The median age of the study cohort of 55 newly diagnosed ALL patients was 8.5 years. Males were 37 (67.3%) and females were 18 (32.7%) with a male to female ratio of 2:1. Paediatric group included 31 (56.4%) patients. Nine (16.4%) patients were in the adult group and 15 (27.3%) in the elderly age group. The time from onset of symptoms to diagnosis of acute lymphoblastic leukaemia was 98.87±79.21 days. Fever was the most common symptom but body aches were common among paediatric group while pallor was the most common sign. Mean WBC was 29.1±27.9 x109/l, Hb was 8.1±2.9 g/dl and platelet count was 60±41.8 x109/l B-acute lymphoblastic leukaemia was more common than T-acute lymphoblastic leukaemia. A total of 52 patients were assessed on day 29 to evaluate for post-induction remission status. The remission rate of our cohort of patients was 82.7%.

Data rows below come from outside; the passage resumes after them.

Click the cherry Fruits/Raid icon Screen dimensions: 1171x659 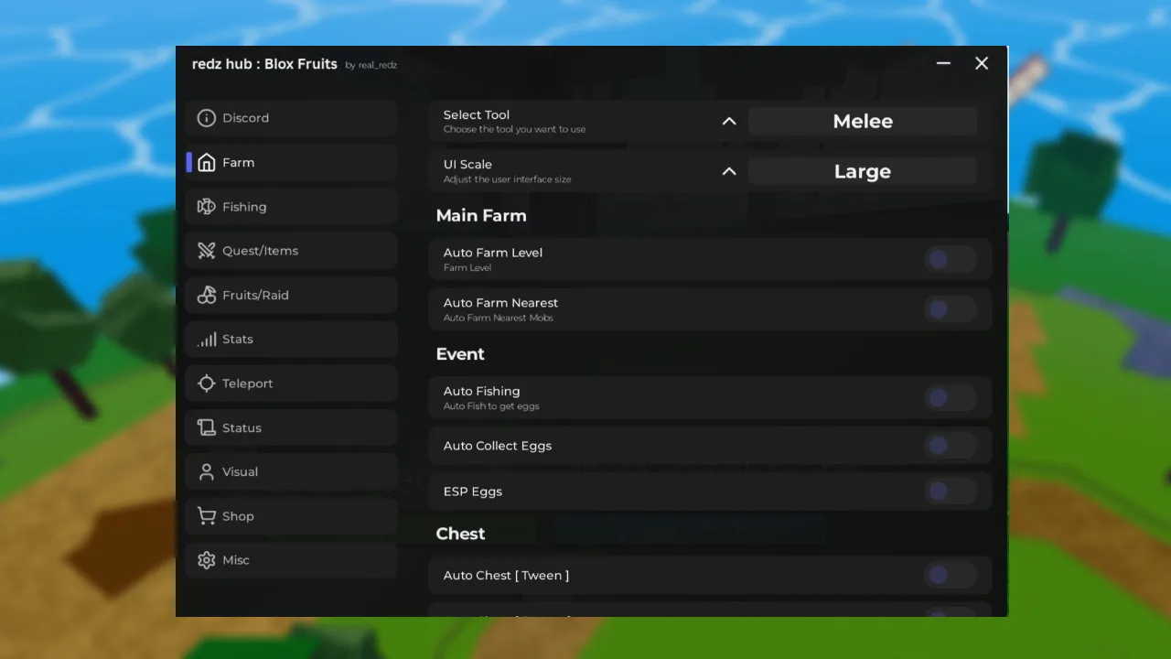tap(207, 295)
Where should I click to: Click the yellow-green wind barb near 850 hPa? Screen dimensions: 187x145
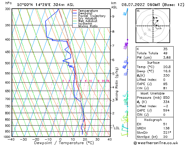click(125, 119)
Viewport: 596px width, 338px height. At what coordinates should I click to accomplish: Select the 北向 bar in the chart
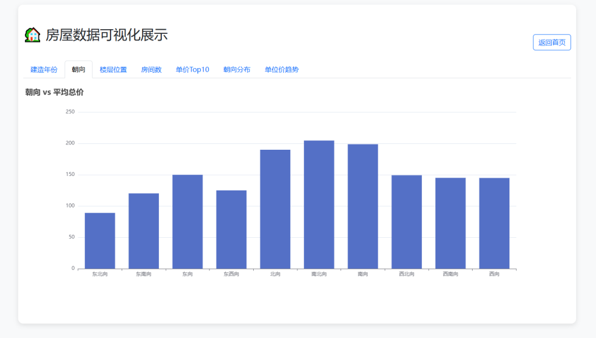click(275, 209)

Most of the patients were in paediatric age group and remission rate was better in this age group compared to elderly population. B-ALL was associated with good response to induction chemotherapy while patients with BCR-ABL1 gene rearrangement did not respond well to treatment. Identification of prognostic features at diagnosis will further help our clinicians to predict outcomes of the disease.
急性白血病是一种以不成熟细胞(称为原始细胞)异常增殖为特征的恶性疾病。经典地,急性白血病根据不成熟细胞的谱系分为急性髓系白血病和急性淋巴细胞白血病。本研究的目的是评估新诊断 ALL 患者的临床表现、分析诊断时的血液学参数并评估诱导后状态。这项横断面研究于 2019 年 6 月至 11 月在拉瓦尔品第武装部队病理学研究所血液科进行。

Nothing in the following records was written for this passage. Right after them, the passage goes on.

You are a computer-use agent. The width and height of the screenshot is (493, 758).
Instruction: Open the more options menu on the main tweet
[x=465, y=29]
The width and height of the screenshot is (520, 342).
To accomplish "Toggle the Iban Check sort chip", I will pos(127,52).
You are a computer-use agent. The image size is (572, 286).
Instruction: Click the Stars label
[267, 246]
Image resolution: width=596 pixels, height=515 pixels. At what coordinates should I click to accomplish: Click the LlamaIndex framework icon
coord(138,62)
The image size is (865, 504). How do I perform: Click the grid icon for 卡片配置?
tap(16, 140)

共招募了 55 名新诊断的 ALL 患者,包括儿童、成人和老年人。记录详细的病史和体格检查结果。记录血液学参数。每位患者均按照标准方案进行治疗,并在治疗第 29 天确定缓解诱导状态。
55 名新诊断 ALL 患者的研究队列的中位年龄为 8.5 岁。男性 37 例(67.3%),女性 18 例(32.7%),男女比例为 2:1。儿科组包括 31 例(56.4%)患者。成人组 9 例(16.4%),老年组 15 例(27.3%)。从症状出现到诊断为急性淋巴细胞白血病的时间为 98.87±79.21 天。发热是最常见的症状,但儿科组常见肌肉疼痛,而苍白是最常见的体征。平均白细胞计数为 29.1±27.9×109/L,血红蛋白为 8.1±2.9 g/dl,血小板计数为 60±41.8×109/L。B-急性淋巴细胞白血病比 T-急性淋巴细胞白血病更为常见。共有 52 名患者在第 29 天接受评估以评估诱导后缓解状态。本队列患者的缓解率为 82.7%。
大多数患者处于儿科年龄组,与老年人群相比,该年龄组的缓解率更高。B-ALL 与诱导化疗的良好反应相关,而 BCR-ABL1 基因重排的患者对治疗反应不佳。在诊断时识别预后特征将进一步帮助我们的临床医生预测疾病的结局。